Once you have read the entries, copy all of them exactly.

**Task input**:
# # # # #

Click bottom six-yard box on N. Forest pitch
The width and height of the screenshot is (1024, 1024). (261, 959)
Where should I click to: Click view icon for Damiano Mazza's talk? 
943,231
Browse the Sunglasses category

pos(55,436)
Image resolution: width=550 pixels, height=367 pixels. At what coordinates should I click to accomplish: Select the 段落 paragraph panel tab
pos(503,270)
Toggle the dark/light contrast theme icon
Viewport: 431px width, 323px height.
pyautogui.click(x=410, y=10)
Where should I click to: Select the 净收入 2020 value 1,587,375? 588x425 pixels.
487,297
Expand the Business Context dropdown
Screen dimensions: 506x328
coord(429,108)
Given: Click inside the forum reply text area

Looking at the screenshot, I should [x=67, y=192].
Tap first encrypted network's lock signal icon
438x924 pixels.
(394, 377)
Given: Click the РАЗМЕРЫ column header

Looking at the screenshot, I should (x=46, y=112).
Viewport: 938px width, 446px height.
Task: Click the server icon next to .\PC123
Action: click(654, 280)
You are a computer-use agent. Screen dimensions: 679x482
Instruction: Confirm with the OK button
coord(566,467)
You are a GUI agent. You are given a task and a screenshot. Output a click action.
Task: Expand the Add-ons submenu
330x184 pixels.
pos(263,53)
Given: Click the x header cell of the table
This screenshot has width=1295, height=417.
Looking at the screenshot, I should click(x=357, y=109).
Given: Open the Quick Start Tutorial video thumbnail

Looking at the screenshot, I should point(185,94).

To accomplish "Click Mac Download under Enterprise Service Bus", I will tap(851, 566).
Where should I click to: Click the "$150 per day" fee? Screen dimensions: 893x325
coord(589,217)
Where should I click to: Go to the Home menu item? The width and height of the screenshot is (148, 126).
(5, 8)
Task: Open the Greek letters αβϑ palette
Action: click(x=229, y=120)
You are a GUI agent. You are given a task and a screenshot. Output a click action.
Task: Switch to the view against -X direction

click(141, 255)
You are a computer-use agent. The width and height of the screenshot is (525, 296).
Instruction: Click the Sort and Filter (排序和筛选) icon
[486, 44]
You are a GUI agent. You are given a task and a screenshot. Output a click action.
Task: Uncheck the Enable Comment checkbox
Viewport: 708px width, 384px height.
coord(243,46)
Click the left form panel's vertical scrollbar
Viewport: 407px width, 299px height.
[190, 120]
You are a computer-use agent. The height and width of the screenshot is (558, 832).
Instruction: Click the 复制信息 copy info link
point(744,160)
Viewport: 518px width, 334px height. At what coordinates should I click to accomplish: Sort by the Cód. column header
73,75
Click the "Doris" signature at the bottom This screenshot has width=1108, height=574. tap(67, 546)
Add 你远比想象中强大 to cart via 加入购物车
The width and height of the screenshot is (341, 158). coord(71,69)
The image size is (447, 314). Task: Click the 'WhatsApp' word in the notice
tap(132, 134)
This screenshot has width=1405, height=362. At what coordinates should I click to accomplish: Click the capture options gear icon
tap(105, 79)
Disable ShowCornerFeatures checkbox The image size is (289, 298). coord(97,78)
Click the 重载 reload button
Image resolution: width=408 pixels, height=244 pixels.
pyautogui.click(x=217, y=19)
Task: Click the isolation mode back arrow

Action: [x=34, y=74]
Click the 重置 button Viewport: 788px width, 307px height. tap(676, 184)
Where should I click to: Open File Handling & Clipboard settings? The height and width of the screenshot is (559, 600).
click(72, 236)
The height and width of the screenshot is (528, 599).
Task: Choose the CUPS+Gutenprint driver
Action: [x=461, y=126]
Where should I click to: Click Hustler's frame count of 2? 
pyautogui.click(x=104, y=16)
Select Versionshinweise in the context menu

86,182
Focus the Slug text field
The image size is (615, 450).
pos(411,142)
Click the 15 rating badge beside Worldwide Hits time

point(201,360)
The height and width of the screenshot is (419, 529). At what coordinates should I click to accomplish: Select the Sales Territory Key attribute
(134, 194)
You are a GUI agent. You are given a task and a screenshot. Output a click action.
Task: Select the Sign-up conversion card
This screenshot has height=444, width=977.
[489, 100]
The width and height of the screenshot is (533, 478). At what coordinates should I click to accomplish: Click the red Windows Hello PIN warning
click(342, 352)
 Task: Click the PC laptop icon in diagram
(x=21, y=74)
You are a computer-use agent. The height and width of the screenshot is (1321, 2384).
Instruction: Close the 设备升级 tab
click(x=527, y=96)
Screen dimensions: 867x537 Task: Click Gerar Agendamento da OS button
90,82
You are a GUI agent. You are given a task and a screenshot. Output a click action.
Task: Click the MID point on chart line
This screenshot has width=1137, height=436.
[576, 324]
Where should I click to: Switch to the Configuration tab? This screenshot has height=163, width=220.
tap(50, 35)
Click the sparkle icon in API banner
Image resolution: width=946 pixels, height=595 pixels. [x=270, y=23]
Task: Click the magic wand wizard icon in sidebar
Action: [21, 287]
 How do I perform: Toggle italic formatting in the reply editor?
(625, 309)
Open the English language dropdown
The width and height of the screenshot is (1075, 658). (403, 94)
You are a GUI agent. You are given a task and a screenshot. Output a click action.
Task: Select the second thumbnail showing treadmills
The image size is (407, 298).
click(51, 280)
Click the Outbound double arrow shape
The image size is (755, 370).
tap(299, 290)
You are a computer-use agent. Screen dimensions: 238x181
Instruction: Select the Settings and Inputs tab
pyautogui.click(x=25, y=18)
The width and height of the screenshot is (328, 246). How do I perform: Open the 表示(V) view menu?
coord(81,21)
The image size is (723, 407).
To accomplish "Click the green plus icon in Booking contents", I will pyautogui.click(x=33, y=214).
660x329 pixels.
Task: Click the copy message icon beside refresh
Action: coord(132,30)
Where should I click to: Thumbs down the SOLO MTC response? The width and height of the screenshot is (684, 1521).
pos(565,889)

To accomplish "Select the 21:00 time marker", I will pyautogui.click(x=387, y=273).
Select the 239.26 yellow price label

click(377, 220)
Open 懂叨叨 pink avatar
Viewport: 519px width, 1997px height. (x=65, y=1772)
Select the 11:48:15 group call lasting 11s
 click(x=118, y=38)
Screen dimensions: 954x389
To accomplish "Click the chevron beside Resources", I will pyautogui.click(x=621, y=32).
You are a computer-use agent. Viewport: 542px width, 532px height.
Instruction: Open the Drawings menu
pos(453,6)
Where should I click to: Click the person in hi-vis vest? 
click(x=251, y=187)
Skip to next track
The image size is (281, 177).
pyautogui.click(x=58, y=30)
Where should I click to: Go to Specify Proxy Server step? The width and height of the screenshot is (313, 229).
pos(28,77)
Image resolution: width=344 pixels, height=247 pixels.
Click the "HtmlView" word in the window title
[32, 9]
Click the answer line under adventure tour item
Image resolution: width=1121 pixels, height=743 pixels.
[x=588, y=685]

# # # # #

**Result of the task**:
Click bottom six-yard box on N. Forest pitch
The width and height of the screenshot is (1024, 1024). (261, 959)
Where should I click to: Click view icon for Damiano Mazza's talk? 
943,231
Browse the Sunglasses category

pos(55,436)
Image resolution: width=550 pixels, height=367 pixels. At what coordinates should I click to accomplish: Select the 段落 paragraph panel tab
pos(503,270)
Toggle the dark/light contrast theme icon
Viewport: 431px width, 323px height.
pyautogui.click(x=410, y=10)
Where should I click to: Select the 净收入 2020 value 1,587,375? 588x425 pixels.
487,297
Expand the Business Context dropdown
Screen dimensions: 506x328
coord(429,108)
Given: Click inside the forum reply text area

Looking at the screenshot, I should [x=67, y=192].
Tap first encrypted network's lock signal icon
438x924 pixels.
(394, 377)
Given: Click the РАЗМЕРЫ column header

Looking at the screenshot, I should (x=46, y=112).
Viewport: 938px width, 446px height.
Task: Click the server icon next to .\PC123
Action: click(654, 280)
You are a computer-use agent. Screen dimensions: 679x482
Instruction: Confirm with the OK button
coord(566,467)
You are a GUI agent. You are given a task and a screenshot. Output a click action.
Task: Expand the Add-ons submenu
330x184 pixels.
pos(263,53)
Given: Click the x header cell of the table
This screenshot has width=1295, height=417.
Looking at the screenshot, I should click(x=357, y=109).
Given: Open the Quick Start Tutorial video thumbnail

Looking at the screenshot, I should point(185,94).

To accomplish "Click Mac Download under Enterprise Service Bus", I will tap(851, 566).
Where should I click to: Click the "$150 per day" fee? Screen dimensions: 893x325
coord(589,217)
Where should I click to: Go to the Home menu item? The width and height of the screenshot is (148, 126).
(5, 8)
Task: Open the Greek letters αβϑ palette
Action: click(x=229, y=120)
You are a GUI agent. You are given a task and a screenshot. Output a click action.
Task: Switch to the view against -X direction

click(141, 255)
You are a computer-use agent. The width and height of the screenshot is (525, 296).
Instruction: Click the Sort and Filter (排序和筛选) icon
[486, 44]
You are a GUI agent. You are given a task and a screenshot. Output a click action.
Task: Uncheck the Enable Comment checkbox
Viewport: 708px width, 384px height.
coord(243,46)
Click the left form panel's vertical scrollbar
Viewport: 407px width, 299px height.
[190, 120]
You are a computer-use agent. The height and width of the screenshot is (558, 832).
Instruction: Click the 复制信息 copy info link
point(744,160)
Viewport: 518px width, 334px height. At what coordinates should I click to accomplish: Sort by the Cód. column header
73,75
Click the "Doris" signature at the bottom This screenshot has width=1108, height=574. tap(67, 546)
Add 你远比想象中强大 to cart via 加入购物车
The width and height of the screenshot is (341, 158). coord(71,69)
The image size is (447, 314). Task: Click the 'WhatsApp' word in the notice
tap(132, 134)
This screenshot has width=1405, height=362. At what coordinates should I click to accomplish: Click the capture options gear icon
tap(105, 79)
Disable ShowCornerFeatures checkbox The image size is (289, 298). coord(97,78)
Click the 重载 reload button
Image resolution: width=408 pixels, height=244 pixels.
pyautogui.click(x=217, y=19)
Task: Click the isolation mode back arrow

Action: [x=34, y=74]
Click the 重置 button Viewport: 788px width, 307px height. tap(676, 184)
Where should I click to: Open File Handling & Clipboard settings? The height and width of the screenshot is (559, 600).
click(72, 236)
The height and width of the screenshot is (528, 599).
Task: Choose the CUPS+Gutenprint driver
Action: [x=461, y=126]
Where should I click to: Click Hustler's frame count of 2? 
pyautogui.click(x=104, y=16)
Select Versionshinweise in the context menu

86,182
Focus the Slug text field
The image size is (615, 450).
pos(411,142)
Click the 15 rating badge beside Worldwide Hits time

point(201,360)
The height and width of the screenshot is (419, 529). At what coordinates should I click to accomplish: Select the Sales Territory Key attribute
(134, 194)
You are a GUI agent. You are given a task and a screenshot. Output a click action.
Task: Select the Sign-up conversion card
This screenshot has height=444, width=977.
[489, 100]
The width and height of the screenshot is (533, 478). At what coordinates should I click to accomplish: Click the red Windows Hello PIN warning
click(342, 352)
 Task: Click the PC laptop icon in diagram
(x=21, y=74)
You are a computer-use agent. The height and width of the screenshot is (1321, 2384).
Instruction: Close the 设备升级 tab
click(x=527, y=96)
Screen dimensions: 867x537 Task: Click Gerar Agendamento da OS button
90,82
You are a GUI agent. You are given a task and a screenshot. Output a click action.
Task: Click the MID point on chart line
This screenshot has width=1137, height=436.
[576, 324]
Where should I click to: Switch to the Configuration tab? This screenshot has height=163, width=220.
tap(50, 35)
Click the sparkle icon in API banner
Image resolution: width=946 pixels, height=595 pixels. [x=270, y=23]
Task: Click the magic wand wizard icon in sidebar
Action: [21, 287]
 How do I perform: Toggle italic formatting in the reply editor?
(625, 309)
Open the English language dropdown
The width and height of the screenshot is (1075, 658). (403, 94)
You are a GUI agent. You are given a task and a screenshot. Output a click action.
Task: Select the second thumbnail showing treadmills
The image size is (407, 298).
click(51, 280)
Click the Outbound double arrow shape
The image size is (755, 370).
tap(299, 290)
You are a computer-use agent. Screen dimensions: 238x181
Instruction: Select the Settings and Inputs tab
pyautogui.click(x=25, y=18)
The width and height of the screenshot is (328, 246). How do I perform: Open the 表示(V) view menu?
coord(81,21)
The image size is (723, 407).
To accomplish "Click the green plus icon in Booking contents", I will pyautogui.click(x=33, y=214).
660x329 pixels.
Task: Click the copy message icon beside refresh
Action: coord(132,30)
Where should I click to: Thumbs down the SOLO MTC response? The width and height of the screenshot is (684, 1521).
pos(565,889)

To accomplish "Select the 21:00 time marker", I will pyautogui.click(x=387, y=273).
Select the 239.26 yellow price label

click(377, 220)
Open 懂叨叨 pink avatar
Viewport: 519px width, 1997px height. (x=65, y=1772)
Select the 11:48:15 group call lasting 11s
 click(x=118, y=38)
Screen dimensions: 954x389
To accomplish "Click the chevron beside Resources", I will pyautogui.click(x=621, y=32).
You are a computer-use agent. Viewport: 542px width, 532px height.
Instruction: Open the Drawings menu
pos(453,6)
Where should I click to: Click the person in hi-vis vest? 
click(x=251, y=187)
Skip to next track
The image size is (281, 177).
pyautogui.click(x=58, y=30)
Where should I click to: Go to Specify Proxy Server step? The width and height of the screenshot is (313, 229).
pos(28,77)
Image resolution: width=344 pixels, height=247 pixels.
Click the "HtmlView" word in the window title
[32, 9]
Click the answer line under adventure tour item
Image resolution: width=1121 pixels, height=743 pixels.
[x=588, y=685]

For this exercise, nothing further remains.